Shevrin Jones, a Florida state senator, was one of many Black people to point out Jackson's history of bipartisan support in response to Biden's pick. Biden nominated Jackson to the federal appeals court in Washington, D.C., in the summer.
"Judge Jackson has been confirmed by the Senate on a bipartisan basis three times — most recently last year for her current seat," he tweeted Friday.
Marc H. Morial, chief executive of the National Urban League, said Jackson was eminently qualified, and it didn't take her nomination for him to celebrate. He said he took joy in Biden's commitment two years ago to do so.
Morial said Biden joined a line of presidents who pledged to nominate candidates from particular groups.
"President Reagan committed to put a woman on the court," Morial said. "President Eisenhower committed to put a Catholic on the court. Presidents in the past committed to put a Jewish justice on the court. President Biden is not the first person to commit to put someone from a particular community on the court. So don't act like there's something strange about committing to do this. I think it took a great deal of conviction for him to do it. And I'm glad he did it. He has stuck to his commitment."
Sherrilyn Ifill, the NAACP Legal Defense and Educational Fund Inc. president and director-counsel, also lauded Biden for keeping his promise.
"We commend President Biden for honoring his pledge to nominate a Black woman as the next Associate Justice to the United States Supreme Court, and we congratulate Judge Ketanji Brown Jackson on her historic nomination — a long-overdue moment for our nation," Ifill said in a statement. "Diversity on our nation's highest court sends a powerful message to the country that our justice system is informed by a variety of backgrounds and perspectives, which is critical to ensuring the legitimacy of the Court in a multicultural nation."
Ifill described Jackson as someone with "stellar credentials" who is serving on "one of the most esteemed appellate circuits in our nation" and who has served as a clerk for Breyer; a public defender in Washington, D.C.; a commissioner on the U.S. Sentencing Commission; and as a judge for the U.S. District Court for the District of Columbia.
The Rev. James "Major" Woodall, former state president of Georgia's NAACP chapter, said Black people are taught that they have to be twice as good as their white counterparts to get half of what they do.

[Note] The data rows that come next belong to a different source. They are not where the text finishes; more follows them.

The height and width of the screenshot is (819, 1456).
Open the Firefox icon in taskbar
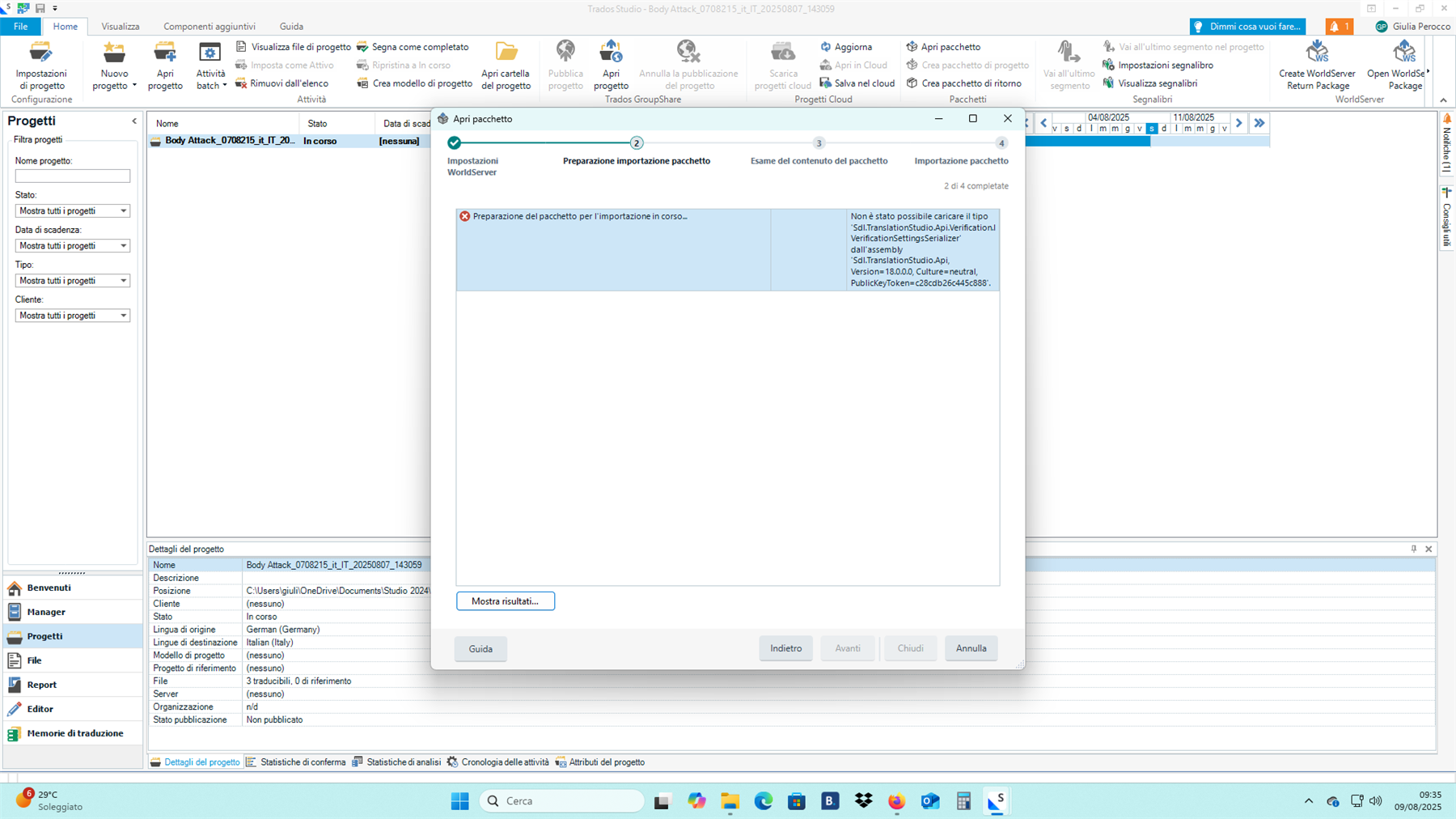click(x=896, y=801)
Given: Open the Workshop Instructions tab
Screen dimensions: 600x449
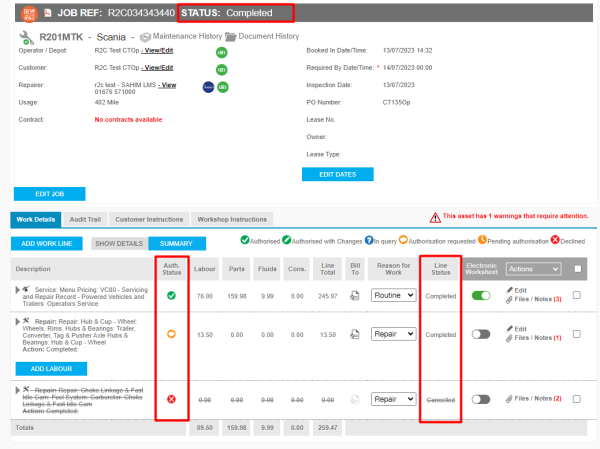Looking at the screenshot, I should pos(232,218).
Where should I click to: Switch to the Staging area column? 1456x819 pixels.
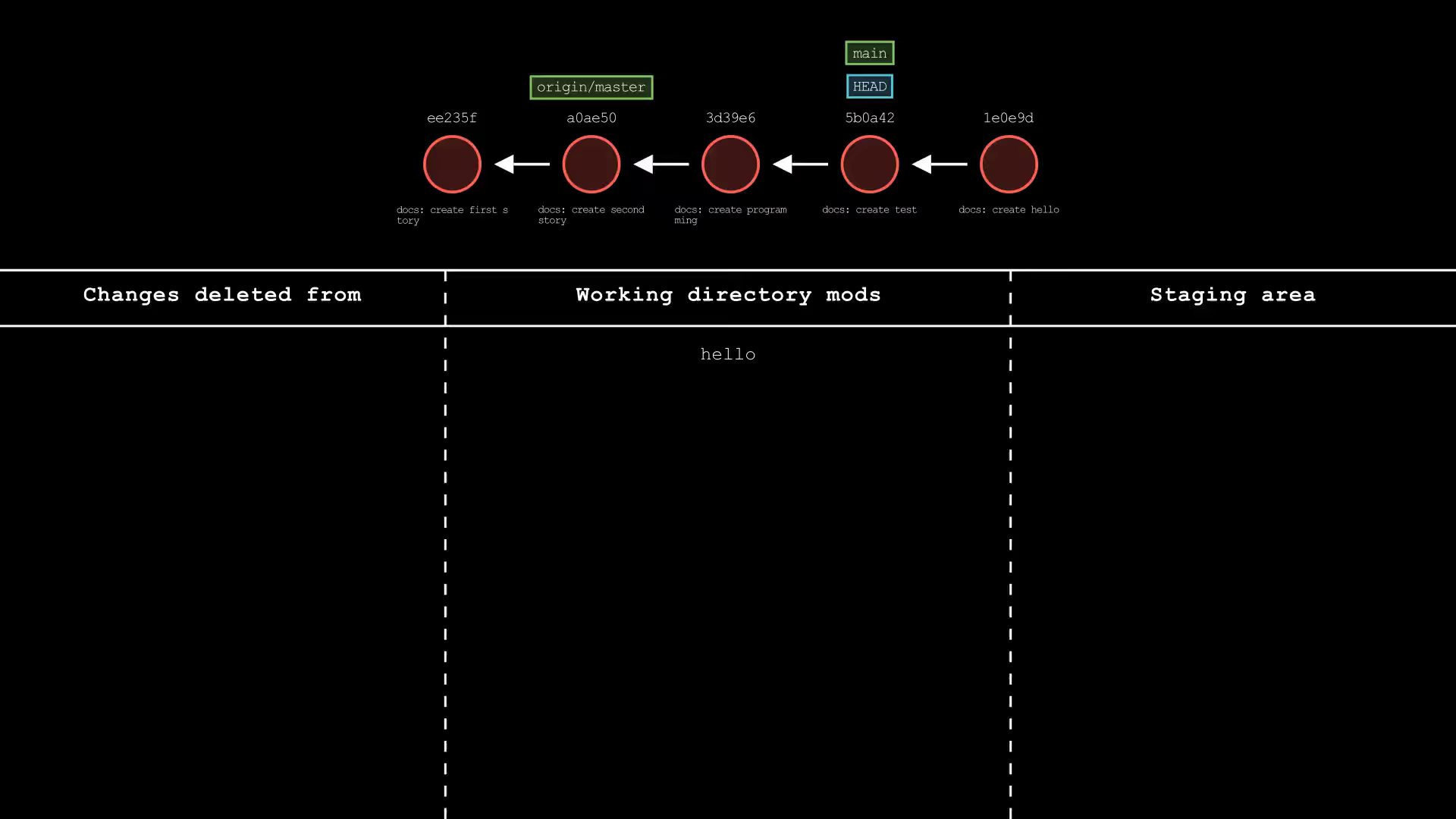click(x=1232, y=295)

"And so, we have to go to the Harvards and the Yales just to even be considered not for a Supreme Court appointment, but just to be a lawyer" or "a partner in a major law firm," Woodall said.
There’s no question, he said, that Black women are, in many ways, the bedrock for American democracy. He noted that Democratic Sens. Jon Ossoff and Raphael Warnock prevailed in Georgia as a result of high Democratic turnout, especially among Black Georgians.

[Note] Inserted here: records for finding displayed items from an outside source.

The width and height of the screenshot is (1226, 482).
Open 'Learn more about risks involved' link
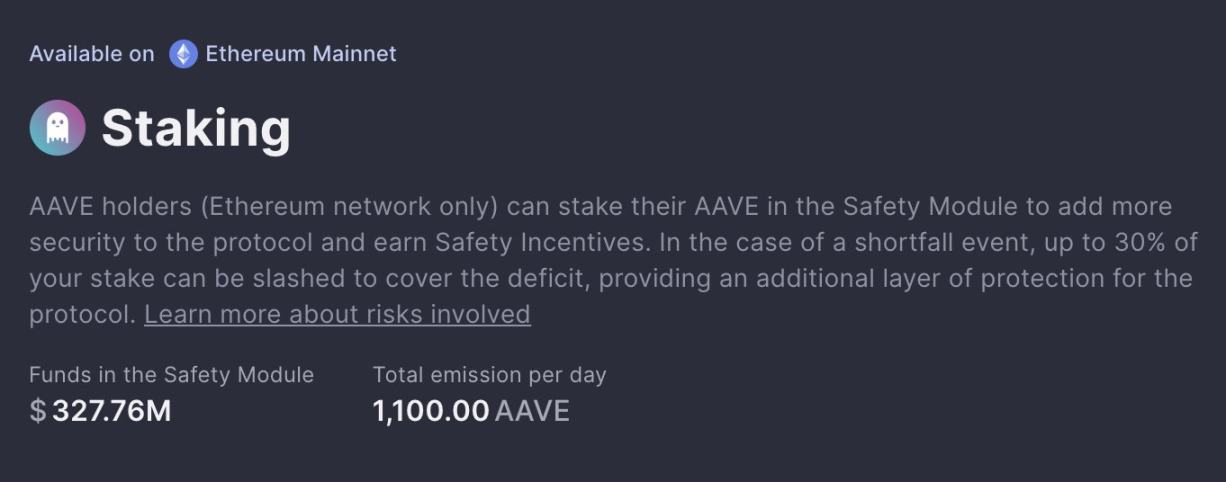337,314

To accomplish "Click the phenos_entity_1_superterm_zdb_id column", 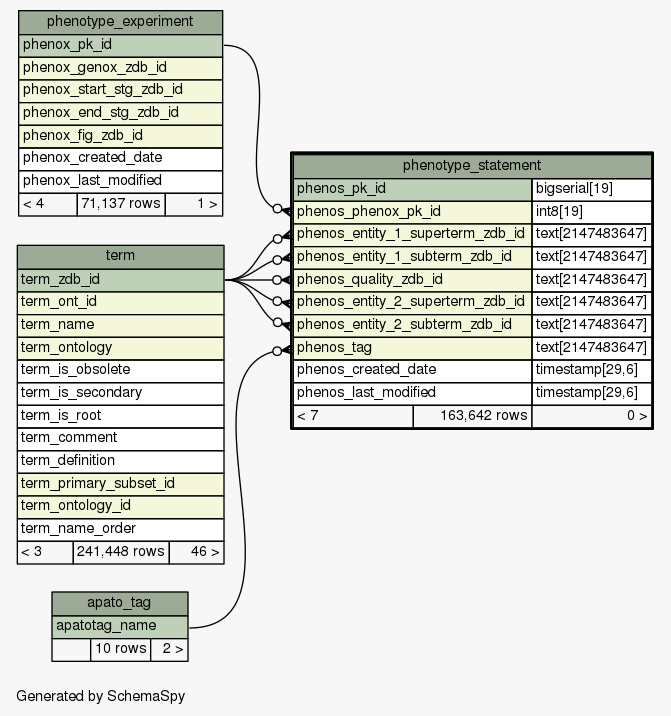I will point(412,234).
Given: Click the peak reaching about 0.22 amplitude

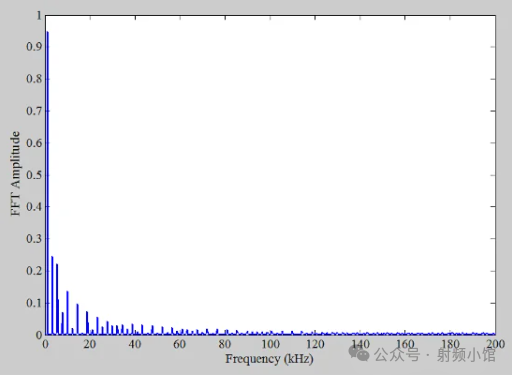Looking at the screenshot, I should (57, 299).
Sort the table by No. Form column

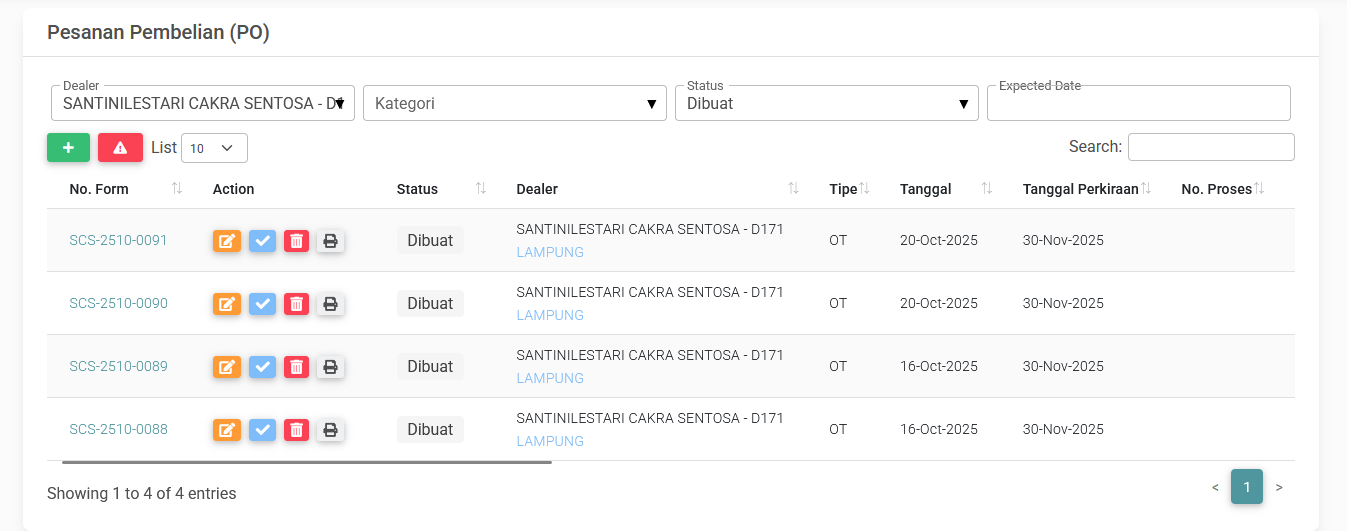tap(100, 189)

"It was Black women who were leading on the front lines, to mobilize our communities and organize our people, our families to ensure that we had a chance in hell of fighting against such egregious attacks against democracy itself," he said.
But he said he doesn't celebrate "historic firsts" anymore.
"Because what essentially that does, it justifies the insult in the injury, that continued exclusion of our people is to be met with celebration, whenever there is finally one that makes it through the door," he said. "That's not something we celebrate. It's the very validation of systemic racism, if anything else."
Brown, like many others, said she hopes Americans understand the significance of this moment and of the potential Jackson has to inspire a new generation of lawyers just as Thurgood Marshall, the court's first African American justice, did.
"We have to have a voice of clarity, of reason, of scholarship," Brown said. "She brings a fullness of perspective that has been intentionally denied. If we ever needed a Ketanji Brown Jackson in the court, it is in this moment right now."